I know the pressure to publish may sometimes get in the way of English expression, spelling or punctuation, but this site is based on reporting scientific articles!
You'd think that the editors(s?) might take the time to AT LEAST check the accuracy of the science!
A bit more pride in their work wouldn't go astray either...
MorituriMax
not rated yet Aug 02, 2011
Yet another nail in Neal Adam's Growing Earth "Theories."
TheGhostofOtto1923
3.4 / 5 (5) Aug 02, 2011
Yet another sub-par article from this site.
I know the pressure to publish may sometimes get in the way of English expression, spelling or punctuation, but this site is based on reporting scientific articles!
You'd think that the editors(s?) might take the time to AT LEAST check the accuracy of the science!
A bit more pride in their work wouldn't go astray either...
Yet another substandard comment from some buffoon too lazy to check the source of the article:
http://www.k-stat...211.html

-As you can see the news release was reprinted verbatim from the KSU website. Why don't you complain to them? Too lazy? Lights better over here at physorg?
Callippo
1 / 5 (5) Aug 02, 2011
I presume, the theory, the global warming is the result of the interaction of the Earth with dense cloud of dark matter (antineutrinos) doesn't sound so fantastic for many readers by now. Actually, it's the similar idea, like the theory presented in 2012 movie, which has been labeled as the worst sci-fi movie ever with NASA. I presume, the substantial part of this warming is the product of direct annihilation of these neutrinos with the matter of Earth.
martinplt
not rated yet Aug 02, 2011
So Thompson (later Lord Kelvin) famously calculated the age of the earth at a few million years based on simple cooling of a hot body. In doing so, he consciously posed an important question because geologists of the day already knew it was much older. All of us have since been taught "Ah ha! They didn't know about radioactive decay!"

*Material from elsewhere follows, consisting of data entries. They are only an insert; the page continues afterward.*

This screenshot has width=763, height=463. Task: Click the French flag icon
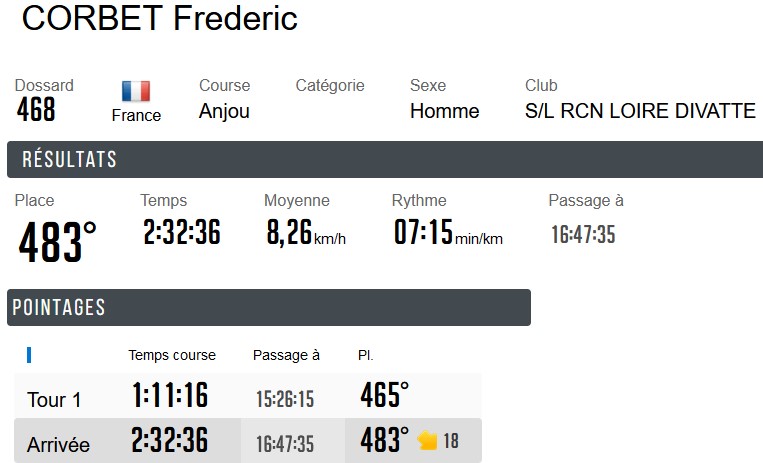[x=136, y=91]
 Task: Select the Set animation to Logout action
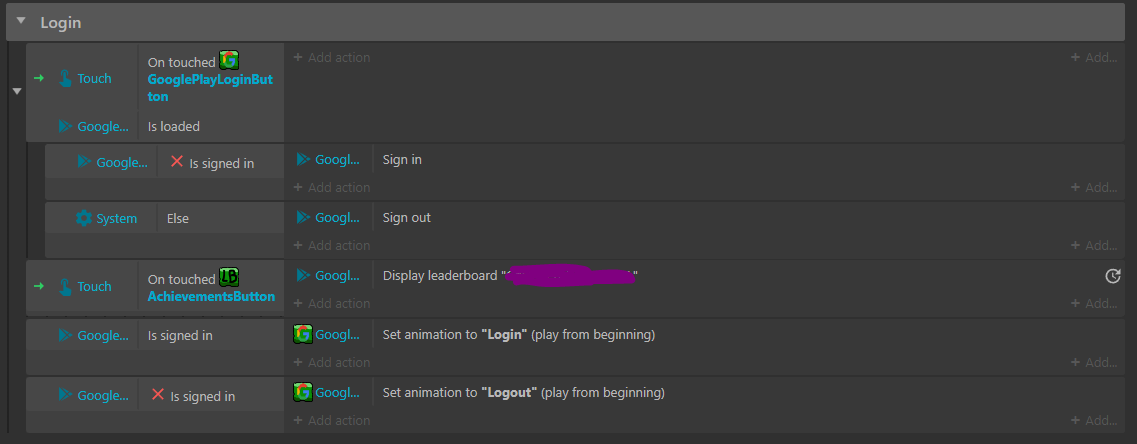pos(523,392)

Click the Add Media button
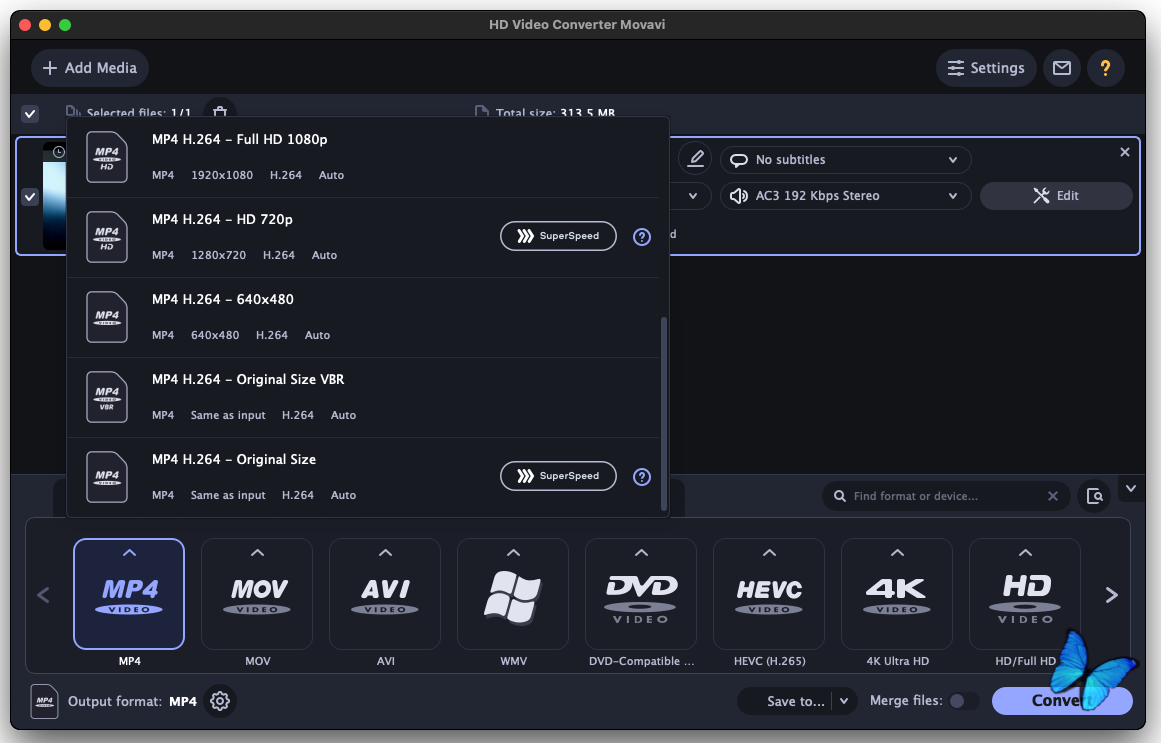(90, 68)
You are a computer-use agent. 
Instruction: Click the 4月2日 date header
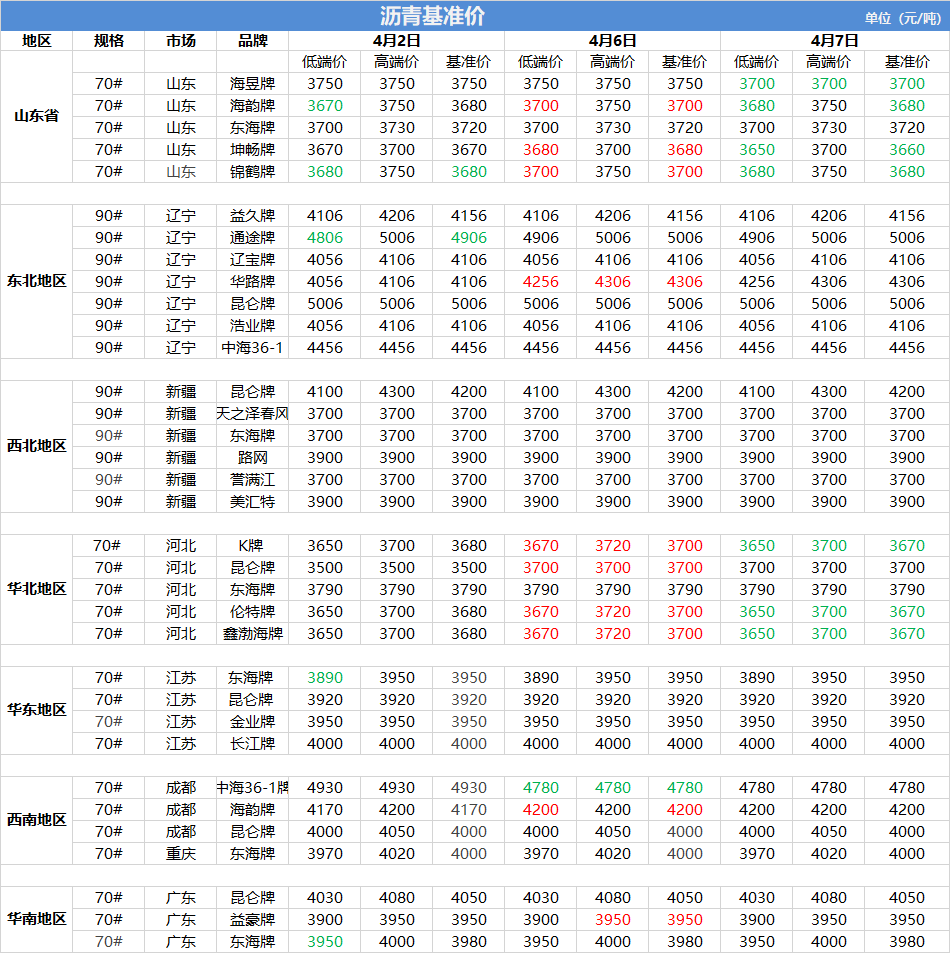tap(396, 40)
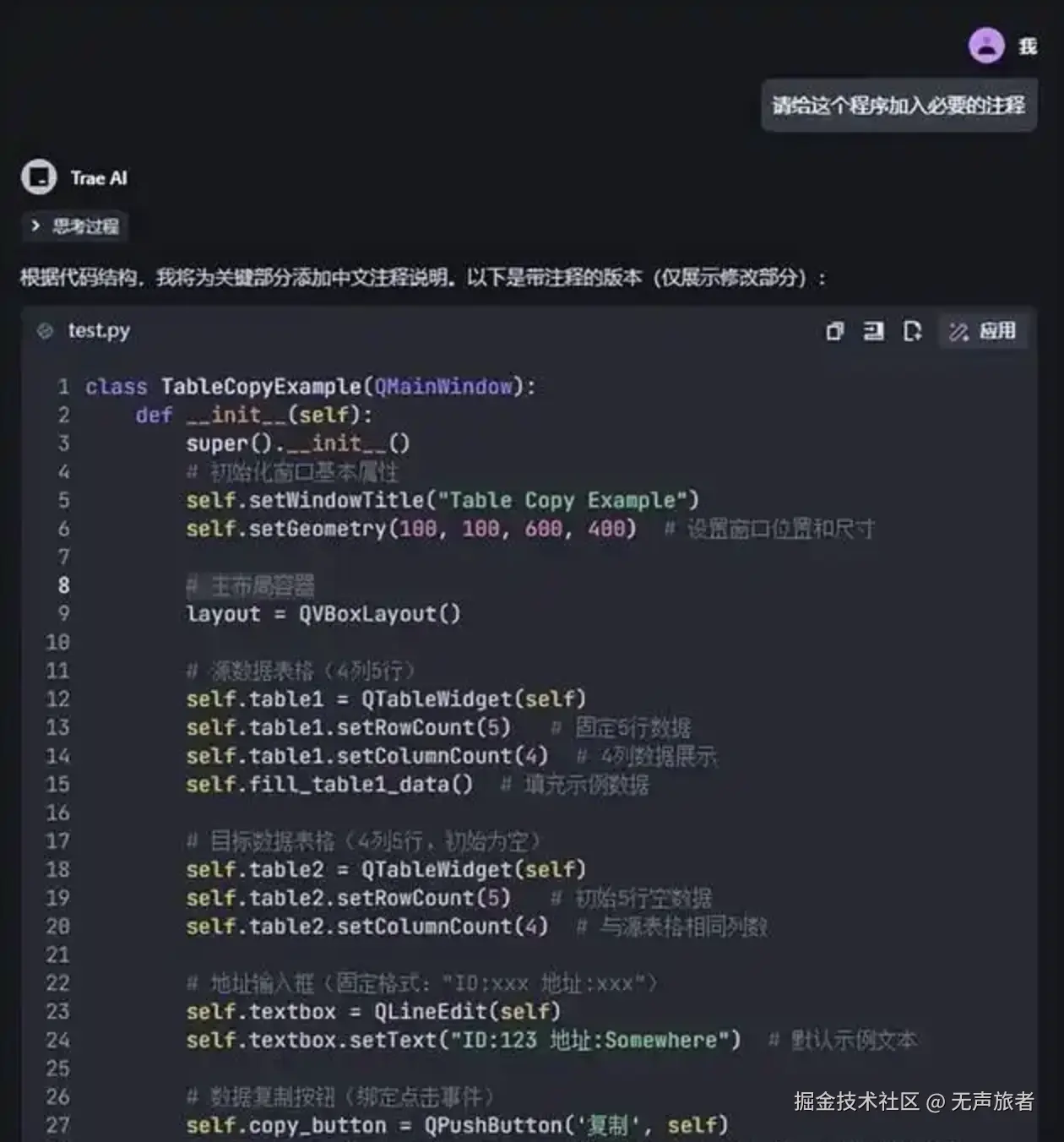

So my question is, if it's not radioactivity and it's not heat capacity, then what is it?
Adam
5 / 5 (3) Aug 02, 2011
Hi martinplt
The real problem with Kelvin's heat-flow argument can be found in this GSA article from 2007... John Perry's neglected critique of Kelvin's age for the Earth: A missed opportunity in geodynamics http://www.colora...nity.pdf
...John Perry pointed out that Kelvin's assumption of constant thermal conductivity throughout the whole Earth was dubious and modifying it meant the observed heat-flow could be consistent with a multi-billion year age.
hush1
not rated yet Aug 03, 2011
Thks Adam. An astonishing correction of scientific history.
Perhaps water's density anomaly is not just unique to water.

Cores exhibiting such an anomaly changes any geodynamics.
What is the state (of matter) at the core? I don't know.
bamdadi
not rated yet Aug 06, 2011
I am not an expert. Please someone help me here.

What about the solar energy? There is no reference in this article to heat radiation originating from reflection/radiation of absorbed solar energy?
Y8Q412VBZP21010
5 / 5 (2) Aug 06, 2011
There is no reference in this article to heat radiation originating from reflection/radiation of absorbed solar energy?


Correct. The article simply discusses radioactive processes as producing Earth's heat OUTPUT. Solar
processes are an INPUT that will to an extent leak
back out again. This might be a kinda chilly planet if we didn't have the Sun.
Cave_Man
1 / 5 (1) Aug 08, 2011
So remember when they said 2012 was the most scientifically flawed movie ever or whatever.

Well there was an article back not so long ago that said there was a link between solar activity and radioactive decay, now this article says the heat in the core is radioactive decay.

So remind me again how 2012 is more flawed than idk The Matrix or Star Wars?